- Directed by: Patricia Gillespie
- Based on: 2018 Horizon Air Bombardier Q400 incident
- Produced by: Christopher Cowen; Linsey Romero; Abby Davis; Mary Lisio; Liz Massie; Lisa Remington; David Sloan; Claire Weinraub;
- Cinematography: Víctor Tadashi Suárez; Jeremy Benning; Nathanial Harper;
- Edited by: Emiliano Battista; Alexis Johnson;
- Music by: Craig DeLeon
- Distributed by: Hulu
- Release date: 14 April 2026;
- Running time: 70 minutes
- Country: United States
- Language: English

= Skyking =

2026 documentary film

1. Skyking, also known as #Skyking: Panic in the Sky, is a 2026 feature-length documentary film directed by Patricia Gillespie, and based on the events of the 2018 Horizon Air Bombardier Q400 incident, where Richard "Beebo" Russell stole a Bombardier Q400 with no intention of landing it.

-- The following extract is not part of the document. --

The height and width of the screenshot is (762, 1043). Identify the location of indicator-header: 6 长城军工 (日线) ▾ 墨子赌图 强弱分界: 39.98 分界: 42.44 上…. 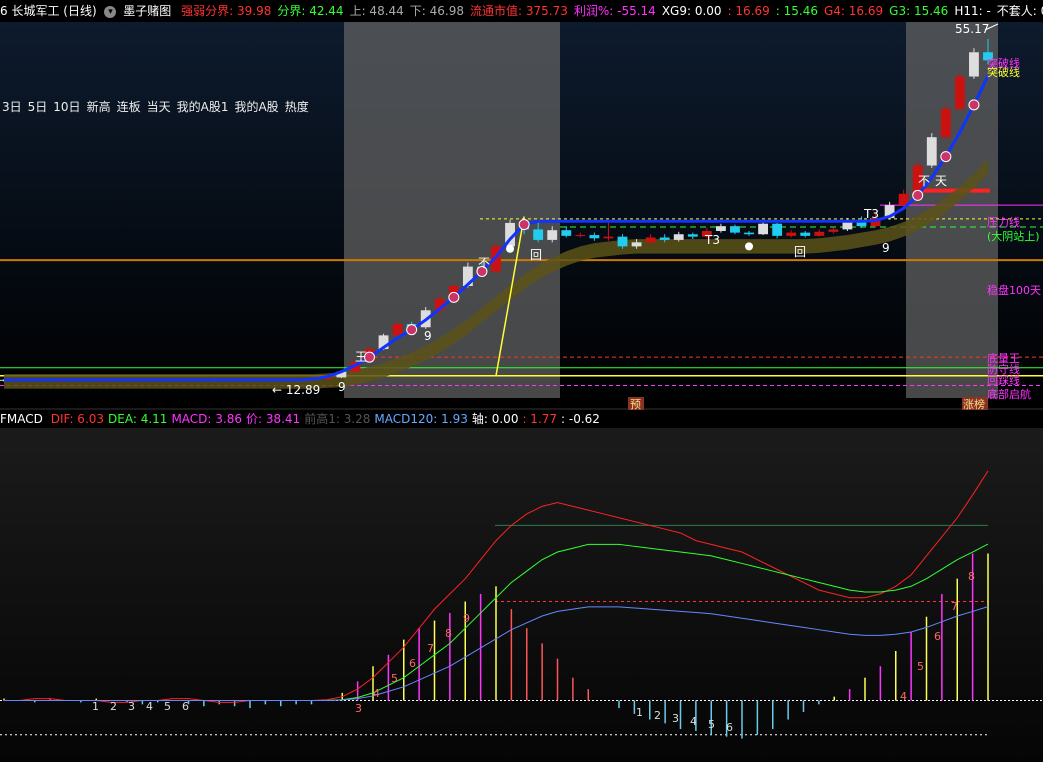
(522, 11).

The film was created in dedication to Richard Russell.

== Cast ==

- Connor Stoops as Richard "Beebo" Russell
  - Some voice audio of Richard during the events from the ATC and CVR were used in documentary.
- Colleen Connor
- Andreas Hyneman
- Karen Russell
- Danny Puntero
- Phil Puntero
- Amber Hewitt
- Mary Russell
- Hannah Russell

== Production ==
Production was done through a combination of pre-existing footage from the incident, and through CGI.

== Release ==
The film premiered at the 2026 South by Southwest Film & TV Festival in Austin, Texas on March 12, 2026. Once the premiering had wrapped, the film was released on Hulu and Disney+ on April 14, 2026.

== Reception ==
The film was given several positive reviews from critics on Rotten Tomatoes, John Anderson stated on the Wall Street Journal; "While Ms. Gillespie can’t solve the mystery of why exactly her subject did what he did, she has created a novel kind of crime film, one aided in no small way by what seems to be the complete flight recording from Russell’s mad act."

Johnny Loftus stated on Decider; "#SKYKING is at once a harrowing live audio journey into a dangerous airborne situation and an effective examination of the personal issues and cultural forces that led to it." Carla Hay stated on Culture Mix, one day after the film was released on Hulu and Disney+, stating; "The documentary #SkyKing gives empathetic perspectives of Richard 'Beebo' Russell and his mental health crisis that led to him stealing a Horizon Air plane (with no passengers on board) in 2018. Most of the people interviewed are his loved ones."

However, one negative review was made toward the film, specifically on the soundtrack, and it was from Chase Hutchinson of the Inlander stating; "Save for a more misguided musical choice near the end that sees the film falling prey to the online mythologizing that still surrounds the incident, it mostly manages to delve deeper into what happened and what it means all these years later."